> [Excerpted data]

Content starts

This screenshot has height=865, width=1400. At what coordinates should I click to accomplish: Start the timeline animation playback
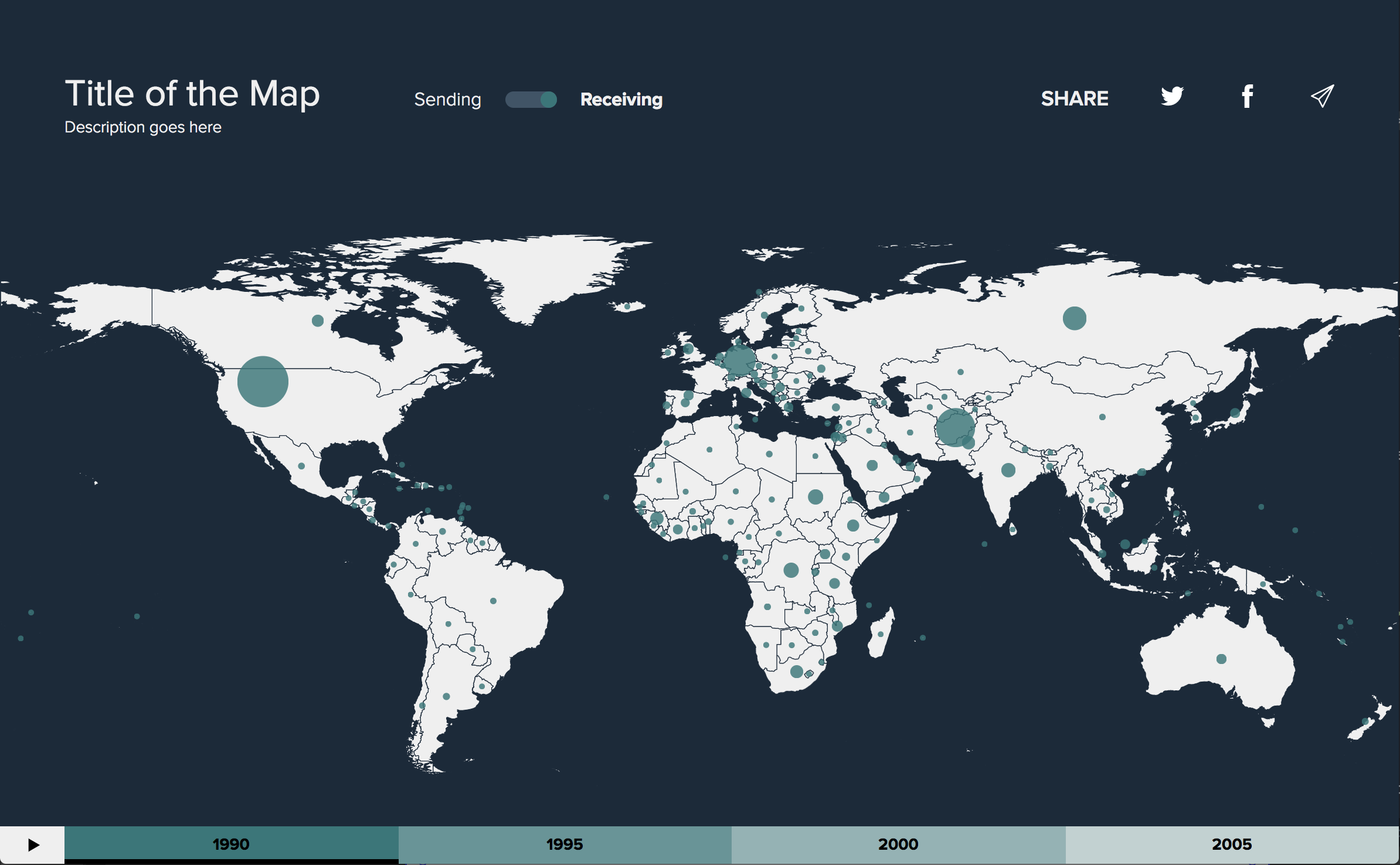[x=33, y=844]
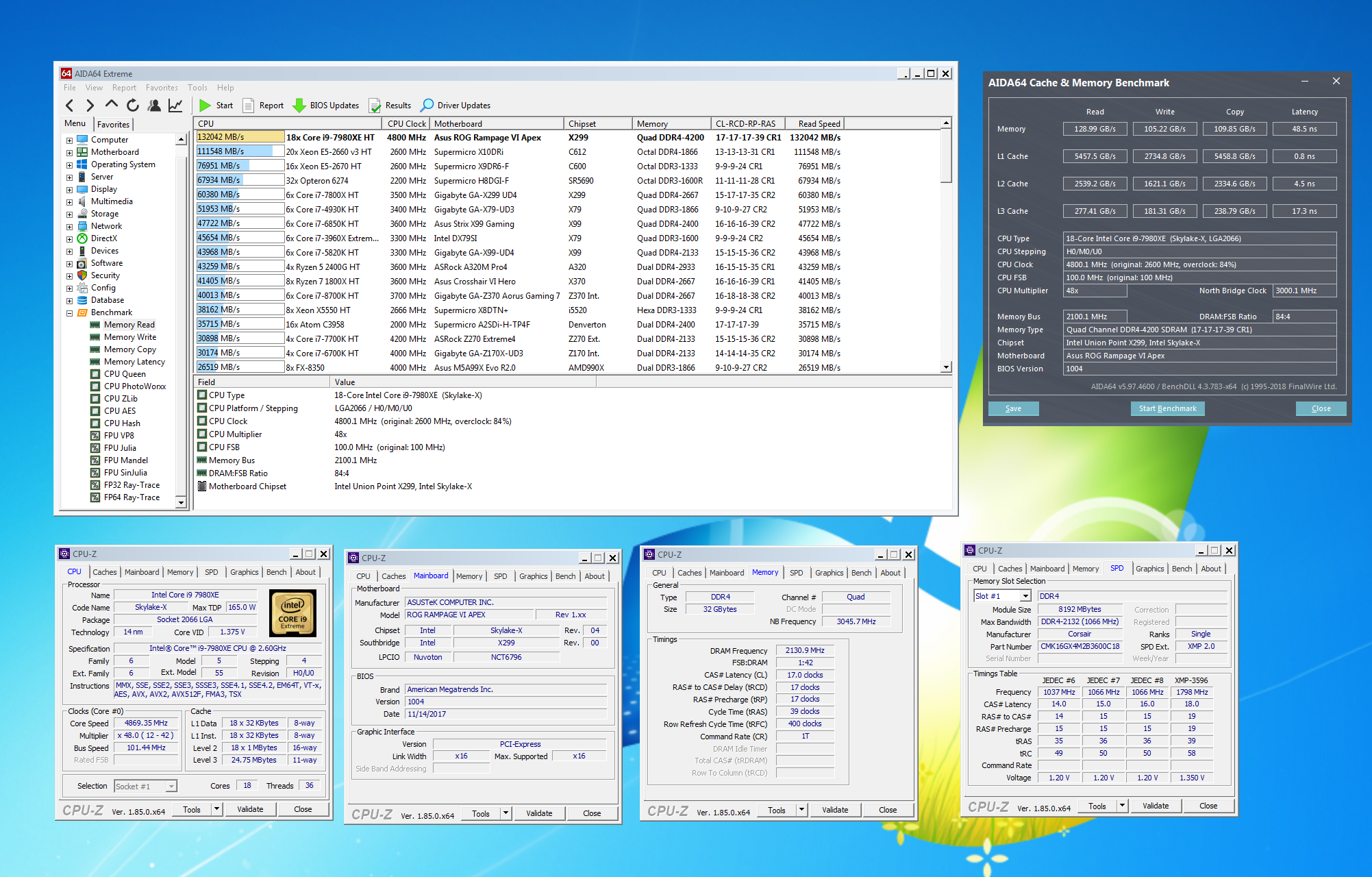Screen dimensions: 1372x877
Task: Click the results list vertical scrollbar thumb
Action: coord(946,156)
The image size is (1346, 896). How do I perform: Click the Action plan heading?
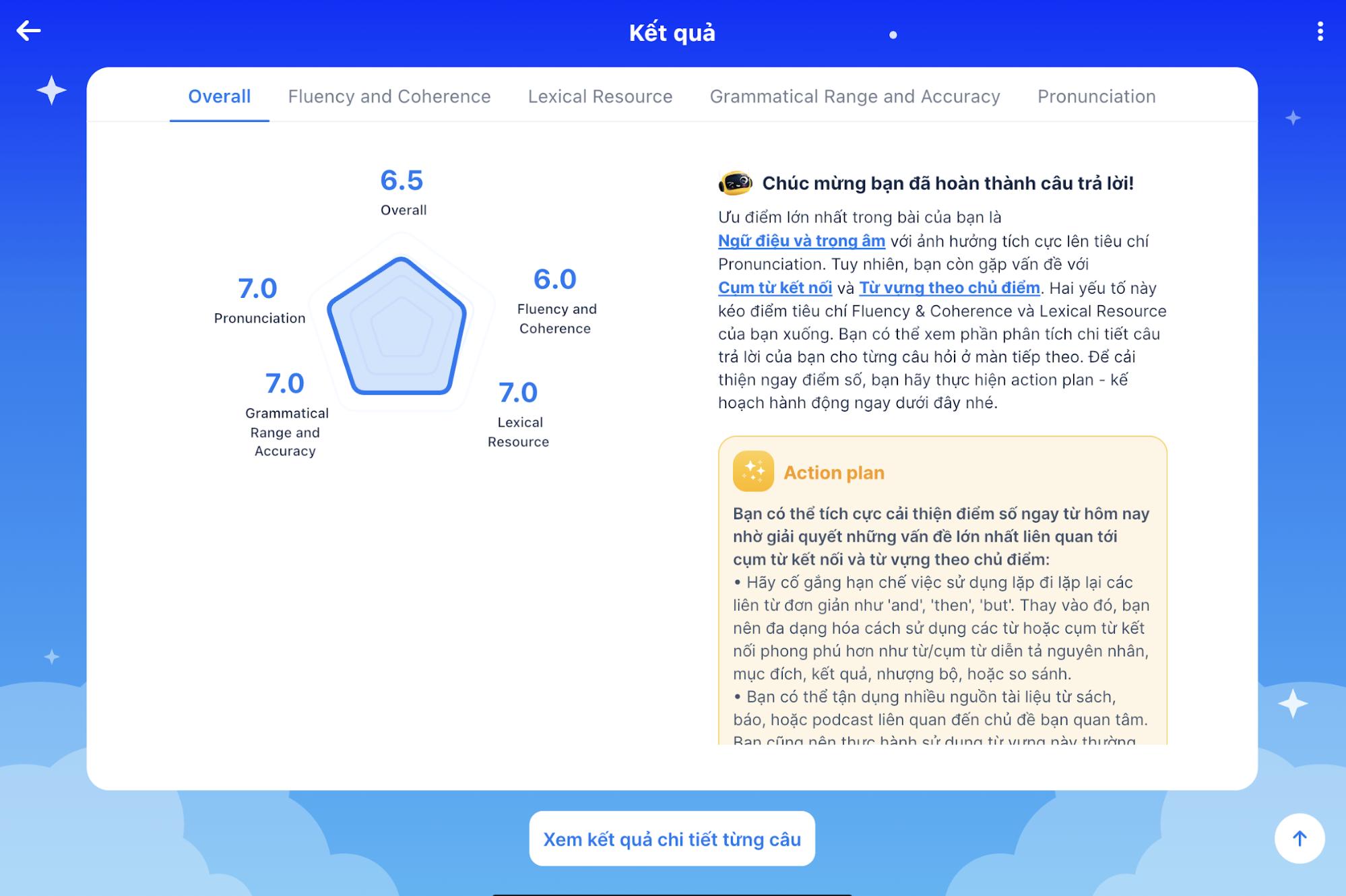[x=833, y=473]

Content ends

> [What you should do] Leaving the pictures aside, write out the entries above exactly.

> [Result]
This screenshot has height=865, width=1400. At what coordinates should I click to accomplish: Start the timeline animation playback
[x=33, y=844]
Screen dimensions: 1372x877
Task: Click the results list vertical scrollbar thumb
Action: coord(946,156)
The image size is (1346, 896). How do I perform: Click the Action plan heading?
[x=833, y=473]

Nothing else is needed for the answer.